Every point $p\in \phi^{-1}(U)$ is such that the local ring $\mathcal O_{Y,q}$ of some $q\in U$ dominates $\mathcal O_{X,p}$...
Your morphism has to be dominant, otherwise the conclusion may be false. In this case the morphism is certainly proper because $Y$ is separated and $X/k$ is. So the pre-image of a point is a finite set and your morphism is quasi-finite, but a proper quasi finite morphism is finite. The non-singularity hypothesis is thus not needed.

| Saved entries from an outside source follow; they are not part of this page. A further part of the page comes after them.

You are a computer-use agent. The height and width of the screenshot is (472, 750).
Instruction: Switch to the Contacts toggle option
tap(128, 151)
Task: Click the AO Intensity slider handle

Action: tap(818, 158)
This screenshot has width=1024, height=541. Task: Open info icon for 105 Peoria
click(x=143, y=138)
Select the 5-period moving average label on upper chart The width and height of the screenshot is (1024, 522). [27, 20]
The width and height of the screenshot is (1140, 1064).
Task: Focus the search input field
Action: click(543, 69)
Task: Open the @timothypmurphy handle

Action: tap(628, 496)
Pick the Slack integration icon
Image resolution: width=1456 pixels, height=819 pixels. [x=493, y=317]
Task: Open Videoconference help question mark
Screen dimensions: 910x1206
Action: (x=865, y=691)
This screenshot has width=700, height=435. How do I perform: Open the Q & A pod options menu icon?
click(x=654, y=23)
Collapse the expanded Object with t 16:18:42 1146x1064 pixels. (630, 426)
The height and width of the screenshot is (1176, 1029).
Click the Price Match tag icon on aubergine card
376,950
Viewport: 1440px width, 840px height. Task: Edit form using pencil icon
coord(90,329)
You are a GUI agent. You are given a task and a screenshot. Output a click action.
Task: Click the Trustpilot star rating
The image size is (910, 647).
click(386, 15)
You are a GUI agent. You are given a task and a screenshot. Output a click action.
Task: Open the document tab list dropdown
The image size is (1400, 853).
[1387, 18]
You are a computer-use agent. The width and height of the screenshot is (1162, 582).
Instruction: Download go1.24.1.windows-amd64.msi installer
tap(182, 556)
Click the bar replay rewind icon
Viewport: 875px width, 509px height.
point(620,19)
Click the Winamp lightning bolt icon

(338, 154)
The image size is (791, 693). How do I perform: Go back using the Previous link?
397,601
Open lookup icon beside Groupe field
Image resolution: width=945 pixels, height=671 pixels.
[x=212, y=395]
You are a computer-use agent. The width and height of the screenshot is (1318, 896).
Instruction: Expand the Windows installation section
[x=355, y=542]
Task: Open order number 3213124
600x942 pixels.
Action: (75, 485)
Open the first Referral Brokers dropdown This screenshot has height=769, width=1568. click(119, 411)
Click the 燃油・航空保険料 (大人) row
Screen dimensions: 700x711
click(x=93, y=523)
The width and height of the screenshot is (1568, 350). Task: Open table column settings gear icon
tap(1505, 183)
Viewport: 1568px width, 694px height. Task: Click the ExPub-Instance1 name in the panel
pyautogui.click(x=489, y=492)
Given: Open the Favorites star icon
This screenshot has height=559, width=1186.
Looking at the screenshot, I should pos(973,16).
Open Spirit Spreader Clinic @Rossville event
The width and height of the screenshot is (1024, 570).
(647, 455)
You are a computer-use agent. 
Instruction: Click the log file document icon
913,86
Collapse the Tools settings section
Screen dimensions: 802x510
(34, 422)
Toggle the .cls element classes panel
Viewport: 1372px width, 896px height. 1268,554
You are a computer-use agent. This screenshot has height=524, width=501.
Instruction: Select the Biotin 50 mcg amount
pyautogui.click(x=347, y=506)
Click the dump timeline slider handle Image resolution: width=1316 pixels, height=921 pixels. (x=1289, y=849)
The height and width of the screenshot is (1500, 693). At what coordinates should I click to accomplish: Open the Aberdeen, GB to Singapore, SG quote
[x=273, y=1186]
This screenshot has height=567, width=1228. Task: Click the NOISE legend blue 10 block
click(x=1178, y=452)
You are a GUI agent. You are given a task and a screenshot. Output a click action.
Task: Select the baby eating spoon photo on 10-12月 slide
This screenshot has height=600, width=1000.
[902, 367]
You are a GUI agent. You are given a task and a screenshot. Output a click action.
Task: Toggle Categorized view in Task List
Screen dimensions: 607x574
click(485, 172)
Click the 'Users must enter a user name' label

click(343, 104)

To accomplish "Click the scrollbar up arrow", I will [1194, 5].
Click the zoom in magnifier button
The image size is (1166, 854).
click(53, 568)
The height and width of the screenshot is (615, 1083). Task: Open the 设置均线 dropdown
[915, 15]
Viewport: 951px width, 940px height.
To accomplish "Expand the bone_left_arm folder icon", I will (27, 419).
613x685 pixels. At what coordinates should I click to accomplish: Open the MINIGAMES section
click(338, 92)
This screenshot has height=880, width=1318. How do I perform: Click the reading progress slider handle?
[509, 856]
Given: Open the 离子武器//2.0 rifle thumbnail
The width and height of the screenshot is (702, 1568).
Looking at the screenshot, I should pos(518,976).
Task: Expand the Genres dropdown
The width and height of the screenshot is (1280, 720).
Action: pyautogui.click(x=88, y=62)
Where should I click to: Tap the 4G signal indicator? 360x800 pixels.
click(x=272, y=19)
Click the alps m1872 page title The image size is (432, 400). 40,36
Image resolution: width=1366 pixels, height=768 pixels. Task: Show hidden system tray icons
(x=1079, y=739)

Now you can also finish Harsthorne's argument (which doesn't seem natural to me) in the following manner. As $\text{Spec }B$ is isomorphic to an open subset of $X$ say $V$, that is mapped to $U$, you certainly have $V\subset \phi^{-1}(U)$. The other inclusion is given by the fact that if $X\to Y$ is a dominant morphism with $X$ normal and $Y$ integral (which is your case) then it factorises through the normalisation of $Y$ in an extension of its function field.
On the algebraic side let $R=O_X(\phi^{-1}(U))$ then $R$ is normal in $K(X)$, finite over $A$, thus it is $B$, as $\text{Spec }B$ is a subset of $\phi^{-1}(U)$ they must be equal.